Classifier interpretation

The process of interpreting of classifiers happens generally in two steps:

  1. Calculate SHAP values using cli_explain.py

  2. Use the calculated SHAP values to interpret classifiers’ local and global decisions

cli_explain.py is parametrized by config.yml. While the configuration is exhaustively described in the configuration file itself, here we recapitulate some key takeaways. The tool requires two inputs:

Input format

Please note that the input dataset in hdf format should correspond to dataset that is output of data preparation pipeline. Specifically, it has to be output of records selection, feature scaling, or feature selection steps. Furthermore, the trained model should be trained on data with same features as the dataset.

Supported models

The tool, cli_explain.py, is a simple wrapper around SHAP library. Currently, only TreeSHAP is supported and tested for Random Forest.

Configuration options

Below are explained some configuration options and their interactions.
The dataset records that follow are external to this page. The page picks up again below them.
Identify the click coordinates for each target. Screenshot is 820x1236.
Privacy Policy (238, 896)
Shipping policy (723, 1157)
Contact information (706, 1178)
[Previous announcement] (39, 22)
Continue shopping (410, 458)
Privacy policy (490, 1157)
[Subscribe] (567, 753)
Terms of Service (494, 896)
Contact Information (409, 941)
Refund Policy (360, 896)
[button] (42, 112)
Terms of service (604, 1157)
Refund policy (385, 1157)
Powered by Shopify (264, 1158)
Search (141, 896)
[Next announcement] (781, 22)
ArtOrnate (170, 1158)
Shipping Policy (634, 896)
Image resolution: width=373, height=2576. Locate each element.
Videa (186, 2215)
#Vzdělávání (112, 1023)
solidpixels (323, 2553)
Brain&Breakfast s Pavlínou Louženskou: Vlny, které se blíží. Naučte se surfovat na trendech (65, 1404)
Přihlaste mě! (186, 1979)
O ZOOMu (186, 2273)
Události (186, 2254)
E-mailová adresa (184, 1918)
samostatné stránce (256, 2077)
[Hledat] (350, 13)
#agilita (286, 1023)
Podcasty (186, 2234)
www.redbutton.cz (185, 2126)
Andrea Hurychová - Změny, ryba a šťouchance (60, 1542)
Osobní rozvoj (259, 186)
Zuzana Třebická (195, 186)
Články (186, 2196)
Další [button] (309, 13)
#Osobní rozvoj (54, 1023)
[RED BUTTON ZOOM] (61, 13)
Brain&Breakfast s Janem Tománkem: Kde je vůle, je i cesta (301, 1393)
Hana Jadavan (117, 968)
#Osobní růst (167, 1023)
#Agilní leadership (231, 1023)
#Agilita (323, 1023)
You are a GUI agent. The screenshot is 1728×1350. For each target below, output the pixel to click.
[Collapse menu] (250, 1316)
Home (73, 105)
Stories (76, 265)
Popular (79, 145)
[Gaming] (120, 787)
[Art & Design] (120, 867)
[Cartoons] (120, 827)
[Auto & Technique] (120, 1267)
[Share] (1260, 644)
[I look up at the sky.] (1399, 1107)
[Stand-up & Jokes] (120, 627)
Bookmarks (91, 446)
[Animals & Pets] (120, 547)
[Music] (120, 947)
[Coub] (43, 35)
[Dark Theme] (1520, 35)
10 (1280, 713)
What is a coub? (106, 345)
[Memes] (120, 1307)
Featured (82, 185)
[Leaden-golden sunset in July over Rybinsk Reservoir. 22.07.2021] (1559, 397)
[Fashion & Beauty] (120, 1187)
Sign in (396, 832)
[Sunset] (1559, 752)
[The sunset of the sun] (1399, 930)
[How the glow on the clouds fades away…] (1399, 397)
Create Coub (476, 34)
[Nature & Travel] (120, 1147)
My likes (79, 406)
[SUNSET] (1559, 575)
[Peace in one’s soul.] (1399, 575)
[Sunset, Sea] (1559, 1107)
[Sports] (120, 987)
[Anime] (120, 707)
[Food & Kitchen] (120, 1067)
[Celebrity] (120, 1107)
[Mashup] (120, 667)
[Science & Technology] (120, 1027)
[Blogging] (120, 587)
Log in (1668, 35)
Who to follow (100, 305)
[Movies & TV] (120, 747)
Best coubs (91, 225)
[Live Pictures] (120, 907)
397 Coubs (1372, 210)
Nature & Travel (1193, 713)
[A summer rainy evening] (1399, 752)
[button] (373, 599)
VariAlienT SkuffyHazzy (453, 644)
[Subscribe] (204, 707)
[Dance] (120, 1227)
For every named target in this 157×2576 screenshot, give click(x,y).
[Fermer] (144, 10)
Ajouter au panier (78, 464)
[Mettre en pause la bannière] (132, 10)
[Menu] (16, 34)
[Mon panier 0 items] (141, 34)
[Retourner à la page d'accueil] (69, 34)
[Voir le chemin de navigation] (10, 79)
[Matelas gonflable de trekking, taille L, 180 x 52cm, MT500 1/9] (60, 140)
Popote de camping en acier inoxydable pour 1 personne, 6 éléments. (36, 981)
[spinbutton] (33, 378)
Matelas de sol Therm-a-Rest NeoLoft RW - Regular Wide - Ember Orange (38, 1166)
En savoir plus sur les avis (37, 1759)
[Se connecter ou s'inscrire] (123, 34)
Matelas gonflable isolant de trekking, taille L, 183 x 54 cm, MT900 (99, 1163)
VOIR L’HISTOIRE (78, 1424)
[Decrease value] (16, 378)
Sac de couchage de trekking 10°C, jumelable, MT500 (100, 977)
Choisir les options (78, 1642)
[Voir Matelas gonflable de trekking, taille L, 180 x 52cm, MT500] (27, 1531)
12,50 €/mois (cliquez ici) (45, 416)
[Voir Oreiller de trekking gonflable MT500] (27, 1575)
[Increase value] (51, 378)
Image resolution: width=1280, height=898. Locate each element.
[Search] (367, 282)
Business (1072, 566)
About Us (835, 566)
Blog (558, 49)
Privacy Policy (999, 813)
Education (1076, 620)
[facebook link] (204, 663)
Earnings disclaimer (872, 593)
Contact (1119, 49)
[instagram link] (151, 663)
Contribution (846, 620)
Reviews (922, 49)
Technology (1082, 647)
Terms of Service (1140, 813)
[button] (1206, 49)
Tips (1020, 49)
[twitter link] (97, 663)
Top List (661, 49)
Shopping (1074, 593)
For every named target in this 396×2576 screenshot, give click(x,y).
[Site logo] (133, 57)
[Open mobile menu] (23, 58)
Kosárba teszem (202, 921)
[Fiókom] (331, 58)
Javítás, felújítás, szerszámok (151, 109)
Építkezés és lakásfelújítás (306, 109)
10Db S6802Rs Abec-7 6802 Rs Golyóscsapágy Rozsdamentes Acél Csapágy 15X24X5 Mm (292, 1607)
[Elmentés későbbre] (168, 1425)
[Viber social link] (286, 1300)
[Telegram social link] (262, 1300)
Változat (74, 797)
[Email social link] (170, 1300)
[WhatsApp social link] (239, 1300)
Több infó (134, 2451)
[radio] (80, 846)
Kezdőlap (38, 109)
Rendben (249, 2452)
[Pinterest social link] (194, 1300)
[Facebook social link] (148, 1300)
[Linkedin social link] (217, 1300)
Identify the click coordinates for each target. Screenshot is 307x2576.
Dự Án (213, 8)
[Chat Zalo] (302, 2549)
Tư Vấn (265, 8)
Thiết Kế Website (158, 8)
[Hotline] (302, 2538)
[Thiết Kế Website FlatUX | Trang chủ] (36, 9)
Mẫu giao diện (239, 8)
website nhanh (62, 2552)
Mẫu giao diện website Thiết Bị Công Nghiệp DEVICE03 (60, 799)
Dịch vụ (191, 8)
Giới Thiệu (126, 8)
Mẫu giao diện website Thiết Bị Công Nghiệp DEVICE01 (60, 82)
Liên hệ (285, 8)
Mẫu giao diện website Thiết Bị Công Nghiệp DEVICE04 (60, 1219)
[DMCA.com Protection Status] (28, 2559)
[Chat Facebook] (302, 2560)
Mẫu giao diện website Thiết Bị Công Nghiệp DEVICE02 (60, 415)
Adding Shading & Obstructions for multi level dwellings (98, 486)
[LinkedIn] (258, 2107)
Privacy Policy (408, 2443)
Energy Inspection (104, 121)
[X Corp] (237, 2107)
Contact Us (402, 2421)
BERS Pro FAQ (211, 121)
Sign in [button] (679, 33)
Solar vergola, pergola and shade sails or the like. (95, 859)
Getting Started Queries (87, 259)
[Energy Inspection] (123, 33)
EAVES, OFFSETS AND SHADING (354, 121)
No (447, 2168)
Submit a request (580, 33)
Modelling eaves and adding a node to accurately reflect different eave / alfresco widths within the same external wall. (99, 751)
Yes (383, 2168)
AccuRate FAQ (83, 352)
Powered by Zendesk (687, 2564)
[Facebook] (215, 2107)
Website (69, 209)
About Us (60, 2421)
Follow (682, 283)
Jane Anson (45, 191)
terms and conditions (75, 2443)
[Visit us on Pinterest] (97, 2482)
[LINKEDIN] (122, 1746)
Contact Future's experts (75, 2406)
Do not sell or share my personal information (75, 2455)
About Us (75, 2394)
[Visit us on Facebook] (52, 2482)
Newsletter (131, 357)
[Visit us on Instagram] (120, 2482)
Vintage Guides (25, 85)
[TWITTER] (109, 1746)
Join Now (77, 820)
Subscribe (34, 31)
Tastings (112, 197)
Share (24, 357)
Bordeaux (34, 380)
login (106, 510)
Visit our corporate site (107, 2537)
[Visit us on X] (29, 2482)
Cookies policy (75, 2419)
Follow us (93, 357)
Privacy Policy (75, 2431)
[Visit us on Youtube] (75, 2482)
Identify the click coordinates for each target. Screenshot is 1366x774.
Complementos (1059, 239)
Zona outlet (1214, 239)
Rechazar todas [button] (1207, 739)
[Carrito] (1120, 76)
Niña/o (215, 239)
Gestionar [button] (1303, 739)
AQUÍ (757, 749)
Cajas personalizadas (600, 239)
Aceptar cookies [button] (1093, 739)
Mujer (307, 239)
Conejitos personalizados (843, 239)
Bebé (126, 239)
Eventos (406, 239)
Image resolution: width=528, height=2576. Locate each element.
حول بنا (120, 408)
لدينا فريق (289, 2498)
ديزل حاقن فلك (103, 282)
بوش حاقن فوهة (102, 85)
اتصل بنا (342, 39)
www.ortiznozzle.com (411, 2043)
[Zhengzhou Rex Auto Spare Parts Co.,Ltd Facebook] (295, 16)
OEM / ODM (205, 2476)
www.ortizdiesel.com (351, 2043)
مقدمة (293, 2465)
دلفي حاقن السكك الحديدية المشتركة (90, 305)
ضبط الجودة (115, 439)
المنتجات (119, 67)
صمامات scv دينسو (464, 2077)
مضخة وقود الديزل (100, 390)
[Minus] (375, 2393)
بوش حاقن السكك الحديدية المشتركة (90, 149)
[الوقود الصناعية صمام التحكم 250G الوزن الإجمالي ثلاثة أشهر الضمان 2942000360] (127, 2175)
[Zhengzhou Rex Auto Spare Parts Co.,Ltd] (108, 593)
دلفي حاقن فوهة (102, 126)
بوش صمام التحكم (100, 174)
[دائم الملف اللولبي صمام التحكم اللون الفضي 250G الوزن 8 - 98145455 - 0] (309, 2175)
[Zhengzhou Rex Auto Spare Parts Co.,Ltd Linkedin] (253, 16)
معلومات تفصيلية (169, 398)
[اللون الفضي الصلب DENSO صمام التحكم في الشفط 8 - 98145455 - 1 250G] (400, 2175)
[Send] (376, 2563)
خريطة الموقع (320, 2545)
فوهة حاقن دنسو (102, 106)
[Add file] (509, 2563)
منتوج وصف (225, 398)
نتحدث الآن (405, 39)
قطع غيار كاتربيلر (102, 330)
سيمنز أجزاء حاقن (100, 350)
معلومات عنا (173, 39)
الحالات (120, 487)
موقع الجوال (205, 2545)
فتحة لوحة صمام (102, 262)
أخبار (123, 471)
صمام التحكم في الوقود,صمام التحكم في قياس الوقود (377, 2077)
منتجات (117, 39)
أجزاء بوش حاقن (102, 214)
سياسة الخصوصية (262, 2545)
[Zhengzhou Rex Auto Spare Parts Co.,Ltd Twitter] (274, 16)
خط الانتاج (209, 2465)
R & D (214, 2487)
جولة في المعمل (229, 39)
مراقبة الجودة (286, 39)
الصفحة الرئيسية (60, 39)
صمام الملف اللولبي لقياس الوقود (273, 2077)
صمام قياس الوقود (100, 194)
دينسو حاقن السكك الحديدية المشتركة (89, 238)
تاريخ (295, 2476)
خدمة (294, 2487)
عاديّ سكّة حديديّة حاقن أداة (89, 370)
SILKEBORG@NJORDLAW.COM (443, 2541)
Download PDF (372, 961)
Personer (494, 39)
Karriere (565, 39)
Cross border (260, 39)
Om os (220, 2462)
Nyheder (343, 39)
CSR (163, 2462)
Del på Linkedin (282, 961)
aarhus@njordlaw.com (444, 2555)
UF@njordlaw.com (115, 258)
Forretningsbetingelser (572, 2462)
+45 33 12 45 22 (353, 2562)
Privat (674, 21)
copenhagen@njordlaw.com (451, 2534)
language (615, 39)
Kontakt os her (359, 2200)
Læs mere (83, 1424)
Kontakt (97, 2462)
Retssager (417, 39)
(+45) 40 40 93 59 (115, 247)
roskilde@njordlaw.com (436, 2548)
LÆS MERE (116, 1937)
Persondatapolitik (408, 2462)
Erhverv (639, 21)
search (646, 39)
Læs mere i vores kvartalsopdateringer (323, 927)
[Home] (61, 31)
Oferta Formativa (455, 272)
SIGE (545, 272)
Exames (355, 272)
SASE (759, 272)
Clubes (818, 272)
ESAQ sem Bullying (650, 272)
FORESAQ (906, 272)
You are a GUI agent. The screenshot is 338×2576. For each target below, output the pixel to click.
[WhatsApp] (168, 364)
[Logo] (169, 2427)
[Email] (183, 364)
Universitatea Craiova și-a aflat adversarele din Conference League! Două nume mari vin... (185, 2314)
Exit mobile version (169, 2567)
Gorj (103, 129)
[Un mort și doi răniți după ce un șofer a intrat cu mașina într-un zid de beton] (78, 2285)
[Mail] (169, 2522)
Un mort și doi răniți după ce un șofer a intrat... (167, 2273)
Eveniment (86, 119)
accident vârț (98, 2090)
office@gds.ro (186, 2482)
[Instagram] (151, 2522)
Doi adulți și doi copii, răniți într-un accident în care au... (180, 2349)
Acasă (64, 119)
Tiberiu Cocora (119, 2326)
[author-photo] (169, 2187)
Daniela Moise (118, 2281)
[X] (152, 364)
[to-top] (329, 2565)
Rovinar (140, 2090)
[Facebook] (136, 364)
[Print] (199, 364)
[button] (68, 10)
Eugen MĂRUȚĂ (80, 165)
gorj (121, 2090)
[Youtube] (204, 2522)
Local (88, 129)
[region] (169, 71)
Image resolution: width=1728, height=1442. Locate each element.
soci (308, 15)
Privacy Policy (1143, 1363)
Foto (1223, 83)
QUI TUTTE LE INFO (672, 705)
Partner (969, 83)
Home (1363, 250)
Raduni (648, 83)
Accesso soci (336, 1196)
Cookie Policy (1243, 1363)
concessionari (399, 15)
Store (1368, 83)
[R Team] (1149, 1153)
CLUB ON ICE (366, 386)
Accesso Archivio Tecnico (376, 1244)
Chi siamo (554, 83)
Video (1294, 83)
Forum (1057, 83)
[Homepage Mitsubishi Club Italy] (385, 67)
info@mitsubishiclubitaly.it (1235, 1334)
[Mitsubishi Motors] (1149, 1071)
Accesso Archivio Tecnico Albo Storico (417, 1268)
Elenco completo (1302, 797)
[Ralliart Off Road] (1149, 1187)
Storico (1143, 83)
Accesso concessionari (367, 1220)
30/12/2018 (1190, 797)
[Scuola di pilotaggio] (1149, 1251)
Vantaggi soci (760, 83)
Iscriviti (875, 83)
It is desired to not use the whole dataset. There are two ways to do so:

  • for global interpretability use sample_size of, for example 10 000 samples, specifying negative values is regarded as whole dataset

  • for local interpretability use indices to specify list of indices to interpret Additionally, these two approaches can be combined because first the indices are used to select the data and then the sample is drawn from it.

Additional three options can be specified which are explained in TreeSHAP documentation:

  • feature_perturbation

  • model_output

  • approximate Please note that when interventional method is used for feature_perturbation then only 10 000 samples are used as background data even when sample_size is not specified! This is done for the results to be consistent when using different indices over the same dataset.

The configuration columns_to_ignore specifies which columns to ignore during calculation. This must correspond to the value used during classifier training.

Calculation speed and parallelization

Calculating SHAP values is generally time-consuming process. Thus, as was previously mentioned it is recommended to not use the whole dataset. It is also beneficial to not calculate interaction values if they are not needed (usually only SHAP values are desired).

The calculation of SHAP values can be also parallelized by creating more configurations with different indices and then using the calculated values together.

Output format

The output of cli_explain.py is a single .h5 (hdf) file specified by output_path. It contains 5 keys:

  • shap_values - dataframe of shap values if calculate_shap_values was set to True

  • shap_interaction_values - dataframe of shap values if calculate_interaction_values was set to True

  • values - dataframe of values used if save_values was set to True

  • shap_expected_values - dataframe of expected value for each class

  • targets - dataframe of targets used if save_targets was set to True

  • hashes - dataframe of hashes used if save_hashes was set to True

Using calculated values

The calculated values can then be loaded in a Jupyter notebook and used with SHAP library to explain the classifier decisions. For loading the values we provide a function androidcrypto.analysis.explainability.api.load_explainability_output. For an example of using these values see notebook.